RECORDED INFORMATION |
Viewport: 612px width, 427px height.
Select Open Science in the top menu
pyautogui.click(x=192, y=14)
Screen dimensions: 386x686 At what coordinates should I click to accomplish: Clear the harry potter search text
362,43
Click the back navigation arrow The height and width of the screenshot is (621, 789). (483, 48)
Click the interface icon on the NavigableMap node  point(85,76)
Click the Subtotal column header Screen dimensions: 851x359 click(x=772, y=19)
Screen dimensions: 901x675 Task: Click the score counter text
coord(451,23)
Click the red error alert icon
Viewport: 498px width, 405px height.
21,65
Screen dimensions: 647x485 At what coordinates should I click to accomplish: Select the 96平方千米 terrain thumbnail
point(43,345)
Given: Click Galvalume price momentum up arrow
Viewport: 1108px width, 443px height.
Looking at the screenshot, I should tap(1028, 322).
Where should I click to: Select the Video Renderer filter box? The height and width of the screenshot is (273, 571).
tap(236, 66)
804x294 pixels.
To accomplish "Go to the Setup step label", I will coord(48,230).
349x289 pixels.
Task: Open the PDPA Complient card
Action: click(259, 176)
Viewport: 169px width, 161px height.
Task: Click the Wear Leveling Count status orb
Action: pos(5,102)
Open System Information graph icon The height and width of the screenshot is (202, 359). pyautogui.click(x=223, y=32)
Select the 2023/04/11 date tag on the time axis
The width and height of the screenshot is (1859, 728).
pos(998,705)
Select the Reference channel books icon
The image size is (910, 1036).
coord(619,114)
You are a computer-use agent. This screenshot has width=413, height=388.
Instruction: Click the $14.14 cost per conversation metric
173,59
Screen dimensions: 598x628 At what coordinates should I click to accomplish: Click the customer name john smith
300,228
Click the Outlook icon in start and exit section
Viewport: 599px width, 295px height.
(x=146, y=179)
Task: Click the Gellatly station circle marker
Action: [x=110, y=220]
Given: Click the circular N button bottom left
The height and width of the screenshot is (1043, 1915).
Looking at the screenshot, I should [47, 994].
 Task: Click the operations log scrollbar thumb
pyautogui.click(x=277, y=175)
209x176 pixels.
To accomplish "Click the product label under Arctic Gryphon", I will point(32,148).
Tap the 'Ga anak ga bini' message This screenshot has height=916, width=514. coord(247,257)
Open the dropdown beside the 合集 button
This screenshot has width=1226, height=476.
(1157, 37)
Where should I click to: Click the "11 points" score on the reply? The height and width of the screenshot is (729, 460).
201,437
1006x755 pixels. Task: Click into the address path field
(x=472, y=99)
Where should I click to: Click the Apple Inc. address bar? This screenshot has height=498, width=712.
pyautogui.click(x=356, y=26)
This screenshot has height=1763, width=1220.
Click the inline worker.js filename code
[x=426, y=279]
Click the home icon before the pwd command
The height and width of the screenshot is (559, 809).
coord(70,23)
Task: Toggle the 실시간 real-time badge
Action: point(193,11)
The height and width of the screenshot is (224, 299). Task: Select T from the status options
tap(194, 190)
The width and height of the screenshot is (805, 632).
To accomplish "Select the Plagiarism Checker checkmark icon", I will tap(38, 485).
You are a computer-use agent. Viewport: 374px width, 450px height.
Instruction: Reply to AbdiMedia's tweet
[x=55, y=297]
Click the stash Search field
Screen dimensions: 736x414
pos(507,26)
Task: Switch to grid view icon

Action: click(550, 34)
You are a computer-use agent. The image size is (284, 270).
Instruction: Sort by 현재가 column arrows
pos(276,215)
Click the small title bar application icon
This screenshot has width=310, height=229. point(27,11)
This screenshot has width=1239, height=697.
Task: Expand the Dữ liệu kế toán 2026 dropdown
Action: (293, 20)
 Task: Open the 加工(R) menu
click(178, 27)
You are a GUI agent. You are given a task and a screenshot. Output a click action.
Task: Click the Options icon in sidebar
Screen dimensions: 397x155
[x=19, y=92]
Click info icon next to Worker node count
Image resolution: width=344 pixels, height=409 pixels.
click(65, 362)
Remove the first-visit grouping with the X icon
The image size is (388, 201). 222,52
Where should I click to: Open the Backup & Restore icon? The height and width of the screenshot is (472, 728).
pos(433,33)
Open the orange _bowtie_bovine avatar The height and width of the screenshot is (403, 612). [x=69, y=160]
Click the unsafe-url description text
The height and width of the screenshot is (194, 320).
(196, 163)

PROBLEM TO SOLVE | Word for word, write out all of the entries again.

RESULT FOR THIS EXERCISE |
Viewport: 612px width, 427px height.
Select Open Science in the top menu
pyautogui.click(x=192, y=14)
Screen dimensions: 386x686 At what coordinates should I click to accomplish: Clear the harry potter search text
362,43
Click the back navigation arrow The height and width of the screenshot is (621, 789). (483, 48)
Click the interface icon on the NavigableMap node  point(85,76)
Click the Subtotal column header Screen dimensions: 851x359 click(x=772, y=19)
Screen dimensions: 901x675 Task: Click the score counter text
coord(451,23)
Click the red error alert icon
Viewport: 498px width, 405px height.
21,65
Screen dimensions: 647x485 At what coordinates should I click to accomplish: Select the 96平方千米 terrain thumbnail
point(43,345)
Given: Click Galvalume price momentum up arrow
Viewport: 1108px width, 443px height.
Looking at the screenshot, I should tap(1028, 322).
Where should I click to: Select the Video Renderer filter box? The height and width of the screenshot is (273, 571).
tap(236, 66)
804x294 pixels.
To accomplish "Go to the Setup step label", I will coord(48,230).
349x289 pixels.
Task: Open the PDPA Complient card
Action: click(259, 176)
Viewport: 169px width, 161px height.
Task: Click the Wear Leveling Count status orb
Action: pos(5,102)
Open System Information graph icon The height and width of the screenshot is (202, 359). pyautogui.click(x=223, y=32)
Select the 2023/04/11 date tag on the time axis
The width and height of the screenshot is (1859, 728).
pos(998,705)
Select the Reference channel books icon
The image size is (910, 1036).
coord(619,114)
You are a computer-use agent. This screenshot has width=413, height=388.
Instruction: Click the $14.14 cost per conversation metric
173,59
Screen dimensions: 598x628 At what coordinates should I click to accomplish: Click the customer name john smith
300,228
Click the Outlook icon in start and exit section
Viewport: 599px width, 295px height.
(x=146, y=179)
Task: Click the Gellatly station circle marker
Action: [x=110, y=220]
Given: Click the circular N button bottom left
The height and width of the screenshot is (1043, 1915).
Looking at the screenshot, I should [47, 994].
 Task: Click the operations log scrollbar thumb
pyautogui.click(x=277, y=175)
209x176 pixels.
To accomplish "Click the product label under Arctic Gryphon", I will point(32,148).
Tap the 'Ga anak ga bini' message This screenshot has height=916, width=514. coord(247,257)
Open the dropdown beside the 合集 button
This screenshot has width=1226, height=476.
(1157, 37)
Where should I click to: Click the "11 points" score on the reply? The height and width of the screenshot is (729, 460).
201,437
1006x755 pixels. Task: Click into the address path field
(x=472, y=99)
Where should I click to: Click the Apple Inc. address bar? This screenshot has height=498, width=712.
pyautogui.click(x=356, y=26)
This screenshot has height=1763, width=1220.
Click the inline worker.js filename code
[x=426, y=279]
Click the home icon before the pwd command
The height and width of the screenshot is (559, 809).
coord(70,23)
Task: Toggle the 실시간 real-time badge
Action: point(193,11)
The height and width of the screenshot is (224, 299). Task: Select T from the status options
tap(194, 190)
The width and height of the screenshot is (805, 632).
To accomplish "Select the Plagiarism Checker checkmark icon", I will tap(38, 485).
You are a computer-use agent. Viewport: 374px width, 450px height.
Instruction: Reply to AbdiMedia's tweet
[x=55, y=297]
Click the stash Search field
Screen dimensions: 736x414
pos(507,26)
Task: Switch to grid view icon

Action: click(550, 34)
You are a computer-use agent. The image size is (284, 270).
Instruction: Sort by 현재가 column arrows
pos(276,215)
Click the small title bar application icon
This screenshot has width=310, height=229. point(27,11)
This screenshot has width=1239, height=697.
Task: Expand the Dữ liệu kế toán 2026 dropdown
Action: (293, 20)
 Task: Open the 加工(R) menu
click(178, 27)
You are a GUI agent. You are given a task and a screenshot. Output a click action.
Task: Click the Options icon in sidebar
Screen dimensions: 397x155
[x=19, y=92]
Click info icon next to Worker node count
Image resolution: width=344 pixels, height=409 pixels.
click(65, 362)
Remove the first-visit grouping with the X icon
The image size is (388, 201). 222,52
Where should I click to: Open the Backup & Restore icon? The height and width of the screenshot is (472, 728).
pos(433,33)
Open the orange _bowtie_bovine avatar The height and width of the screenshot is (403, 612). [x=69, y=160]
Click the unsafe-url description text
The height and width of the screenshot is (194, 320).
(196, 163)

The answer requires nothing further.